# 115 today in SW Michigan



## craigrh13 (Oct 24, 2011)

Still early obviously. They were all very fresh. Some showed signs of frost damage. Decent size overall. Next week will be killer. They were very sporadic with almost all coming from two small areas.


----------



## craigrh13 (Oct 24, 2011)




----------



## Kennybks (Mar 29, 2010)

And I was about to post "pictures or it didn't happen " on the other post. 

Definitely an early run. Going to have to get out and scout a little. I don't typically start looking until the first week of may. Thanks for sharing.


----------



## craigrh13 (Oct 24, 2011)

Kennybks said:


> And I was about to post "pictures or it didn't happen " on the other post.
> 
> Definitely an early run. Going to have to get out and scout a little. I don't typically start looking until the first week of may. Thanks for sharing.


I thought the same thing until I started hunting SW Michigan. They are the first to grow every year. People have been finding them over there for two weeks.


----------



## Sparky23 (Aug 15, 2007)

nice


----------



## Sprytle (Jan 8, 2005)

Was this like state line south?


----------



## esgowen (Feb 27, 2011)

I found 36 after work yesterday


----------



## Waif (Oct 27, 2013)

I can't smell the pictures.

Congrats on the finds though!


----------



## craigrh13 (Oct 24, 2011)

Sprytle said:


> Was this like state line south?


Like an hour north of the border.


----------



## Tizzo (Jan 8, 2012)

Nice haul! Should be popping in the SE soon hopefully.


----------



## NorthWoodsHunter (Feb 21, 2011)

NICE HAUL. We've still got snow in the hills up here. Fun to watch the wave start moving closer though...


----------



## chuckinduck (May 28, 2003)

Tizzo said:


> Nice haul! Should be popping in the SE soon hopefully.

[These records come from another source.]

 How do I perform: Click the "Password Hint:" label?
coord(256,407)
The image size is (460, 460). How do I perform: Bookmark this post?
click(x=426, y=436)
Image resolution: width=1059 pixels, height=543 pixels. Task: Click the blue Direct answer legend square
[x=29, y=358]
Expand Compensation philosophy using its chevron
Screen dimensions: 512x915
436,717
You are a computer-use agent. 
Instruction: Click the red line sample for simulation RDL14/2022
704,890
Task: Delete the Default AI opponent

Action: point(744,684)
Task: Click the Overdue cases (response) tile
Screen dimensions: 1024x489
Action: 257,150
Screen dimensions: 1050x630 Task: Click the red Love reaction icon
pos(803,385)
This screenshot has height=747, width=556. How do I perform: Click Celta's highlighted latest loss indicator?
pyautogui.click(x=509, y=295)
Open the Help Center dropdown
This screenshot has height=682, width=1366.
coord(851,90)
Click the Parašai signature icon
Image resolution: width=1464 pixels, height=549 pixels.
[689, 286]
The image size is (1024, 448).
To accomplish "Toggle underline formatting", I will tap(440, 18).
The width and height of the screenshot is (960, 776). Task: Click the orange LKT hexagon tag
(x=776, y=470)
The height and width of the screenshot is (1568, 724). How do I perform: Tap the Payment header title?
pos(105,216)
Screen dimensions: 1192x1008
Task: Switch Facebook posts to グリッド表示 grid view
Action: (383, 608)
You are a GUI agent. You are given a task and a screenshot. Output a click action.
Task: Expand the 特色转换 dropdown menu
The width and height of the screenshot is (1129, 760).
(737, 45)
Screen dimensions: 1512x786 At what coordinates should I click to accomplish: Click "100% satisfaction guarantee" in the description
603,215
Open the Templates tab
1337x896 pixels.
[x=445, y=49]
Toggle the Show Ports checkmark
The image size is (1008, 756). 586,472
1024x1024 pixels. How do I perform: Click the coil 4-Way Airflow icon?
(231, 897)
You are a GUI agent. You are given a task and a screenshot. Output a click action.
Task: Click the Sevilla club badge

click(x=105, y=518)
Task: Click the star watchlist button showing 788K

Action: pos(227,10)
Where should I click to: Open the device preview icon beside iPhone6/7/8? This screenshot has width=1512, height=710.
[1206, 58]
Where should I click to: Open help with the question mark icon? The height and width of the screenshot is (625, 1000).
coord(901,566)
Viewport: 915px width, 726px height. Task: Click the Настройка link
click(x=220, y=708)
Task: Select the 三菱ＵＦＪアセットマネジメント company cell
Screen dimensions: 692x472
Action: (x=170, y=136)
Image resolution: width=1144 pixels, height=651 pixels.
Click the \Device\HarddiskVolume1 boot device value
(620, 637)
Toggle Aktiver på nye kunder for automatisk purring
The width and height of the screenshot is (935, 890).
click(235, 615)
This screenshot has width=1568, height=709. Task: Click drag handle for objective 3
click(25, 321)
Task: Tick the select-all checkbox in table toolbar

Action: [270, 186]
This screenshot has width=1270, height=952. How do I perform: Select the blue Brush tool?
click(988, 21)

I did some casual looking while scouting turkeys yesterday in lapeer county. Still seems too early for my area.


----------



## Sparky23 (Aug 15, 2007)

found a couple more fri. the ones i had left had been picked,never seen anyone in that spot either, big disapointment but o well. Then to another spot that had been bombarded already, then found out some briliant person posted the intersection for that one on facebook, glad its not a go too spot lol, it was a zoo, so much for the 50 or so you can get out of it


----------



## esgowen (Feb 27, 2011)

Sparky23 said:


> found a couple more fri. the ones i had left had been picked,never seen anyone in that spot either, big disapointment but o well. Then to another spot that had been bombarded already, then found out some briliant person posted the intersection for that one on facebook, glad its not a go too spot lol, it was a zoo, so much for the 50 or so you can get out of it


Hate when that happens I've had close friends run their mouths about spots I have taken them too its so annoying on a positive note sometimes it's fun to walk out of a state land spot with 10 cars parked there and everyone you talked to only found 5 or 10 and you have a bag of 250 plus it's happened to me many times I just figure they haven't put in the hours learning the spot the way I have


----------



## Sparky23 (Aug 15, 2007)

Haha totaly agree with you there, i have done the same, always fun lol


----------



## Tizzo (Jan 8, 2012)

Sparky23 said:


> found a couple more fri. the ones i had left had been picked,never seen anyone in that spot either, big disapointment but o well. Then to another spot that had been bombarded already, then *found out some brilliant person posted the intersection for that one on facebook*, glad its not a go too spot lol, it was a zoo, so much for the 50 or so you can get out of it


When people post your spots whether it be walleye, deer or mushrooms it always stings. I couldn't imagine sharing morel spots though.


----------



## slabstar (Feb 25, 2009)

Sparky23 said:


> found a couple more fri. the ones i had left had been picked,never seen anyone in that spot either, big disapointment but o well. Then to another spot that had been bombarded already, then found out some briliant person posted the intersection for that one on facebook, glad its not a go too spot lol, it was a zoo, so much for the 50 or so you can get out of it


You also have to remove the meta data from pics! Ppl can get location from almost any pic if meta data is not removed!!!


----------